▶ _Exercise aim_: Copy each line of the entries below word for word, keeping every character unchanged.

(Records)

— Start —

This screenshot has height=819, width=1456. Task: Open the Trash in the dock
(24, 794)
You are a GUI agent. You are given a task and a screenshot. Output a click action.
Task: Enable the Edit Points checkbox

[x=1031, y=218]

— End —

▶ _Output for this task_:
This screenshot has height=819, width=1456. Task: Open the Trash in the dock
(24, 794)
You are a GUI agent. You are given a task and a screenshot. Output a click action.
Task: Enable the Edit Points checkbox

[x=1031, y=218]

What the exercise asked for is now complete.